*Required work:* Return the whole of the data exactly.

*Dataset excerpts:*

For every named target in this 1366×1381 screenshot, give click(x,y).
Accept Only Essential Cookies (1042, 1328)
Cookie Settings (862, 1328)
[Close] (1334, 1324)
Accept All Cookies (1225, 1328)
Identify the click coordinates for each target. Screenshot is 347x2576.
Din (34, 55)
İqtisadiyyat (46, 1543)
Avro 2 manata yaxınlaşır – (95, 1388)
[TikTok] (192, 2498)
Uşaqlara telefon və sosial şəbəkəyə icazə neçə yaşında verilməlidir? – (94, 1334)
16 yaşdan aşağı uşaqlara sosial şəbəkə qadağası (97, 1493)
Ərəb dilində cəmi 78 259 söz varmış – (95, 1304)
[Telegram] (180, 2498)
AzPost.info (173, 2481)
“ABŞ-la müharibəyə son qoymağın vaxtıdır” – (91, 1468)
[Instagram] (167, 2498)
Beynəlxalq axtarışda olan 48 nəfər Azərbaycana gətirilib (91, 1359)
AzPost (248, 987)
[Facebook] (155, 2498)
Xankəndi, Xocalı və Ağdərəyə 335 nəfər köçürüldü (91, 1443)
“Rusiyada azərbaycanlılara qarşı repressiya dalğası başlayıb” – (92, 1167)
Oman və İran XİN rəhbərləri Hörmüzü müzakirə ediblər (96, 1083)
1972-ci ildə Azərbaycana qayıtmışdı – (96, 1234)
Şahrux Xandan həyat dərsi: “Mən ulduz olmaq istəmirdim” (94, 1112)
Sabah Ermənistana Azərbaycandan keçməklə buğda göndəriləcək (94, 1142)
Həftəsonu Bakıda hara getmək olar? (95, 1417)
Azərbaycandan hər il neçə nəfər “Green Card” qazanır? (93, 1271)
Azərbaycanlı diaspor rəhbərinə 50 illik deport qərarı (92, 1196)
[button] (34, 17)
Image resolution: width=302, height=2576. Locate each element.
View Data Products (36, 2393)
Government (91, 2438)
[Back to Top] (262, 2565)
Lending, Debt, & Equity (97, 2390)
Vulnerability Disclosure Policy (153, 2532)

*Answer to the exercise:*
For every named target in this 1366×1381 screenshot, give click(x,y).
Accept Only Essential Cookies (1042, 1328)
Cookie Settings (862, 1328)
[Close] (1334, 1324)
Accept All Cookies (1225, 1328)
Identify the click coordinates for each target. Screenshot is 347x2576.
Din (34, 55)
İqtisadiyyat (46, 1543)
Avro 2 manata yaxınlaşır – (95, 1388)
[TikTok] (192, 2498)
Uşaqlara telefon və sosial şəbəkəyə icazə neçə yaşında verilməlidir? – (94, 1334)
16 yaşdan aşağı uşaqlara sosial şəbəkə qadağası (97, 1493)
Ərəb dilində cəmi 78 259 söz varmış – (95, 1304)
[Telegram] (180, 2498)
AzPost.info (173, 2481)
“ABŞ-la müharibəyə son qoymağın vaxtıdır” – (91, 1468)
[Instagram] (167, 2498)
Beynəlxalq axtarışda olan 48 nəfər Azərbaycana gətirilib (91, 1359)
AzPost (248, 987)
[Facebook] (155, 2498)
Xankəndi, Xocalı və Ağdərəyə 335 nəfər köçürüldü (91, 1443)
“Rusiyada azərbaycanlılara qarşı repressiya dalğası başlayıb” – (92, 1167)
Oman və İran XİN rəhbərləri Hörmüzü müzakirə ediblər (96, 1083)
1972-ci ildə Azərbaycana qayıtmışdı – (96, 1234)
Şahrux Xandan həyat dərsi: “Mən ulduz olmaq istəmirdim” (94, 1112)
Sabah Ermənistana Azərbaycandan keçməklə buğda göndəriləcək (94, 1142)
Həftəsonu Bakıda hara getmək olar? (95, 1417)
Azərbaycandan hər il neçə nəfər “Green Card” qazanır? (93, 1271)
Azərbaycanlı diaspor rəhbərinə 50 illik deport qərarı (92, 1196)
[button] (34, 17)
Image resolution: width=302, height=2576. Locate each element.
View Data Products (36, 2393)
Government (91, 2438)
[Back to Top] (262, 2565)
Lending, Debt, & Equity (97, 2390)
Vulnerability Disclosure Policy (153, 2532)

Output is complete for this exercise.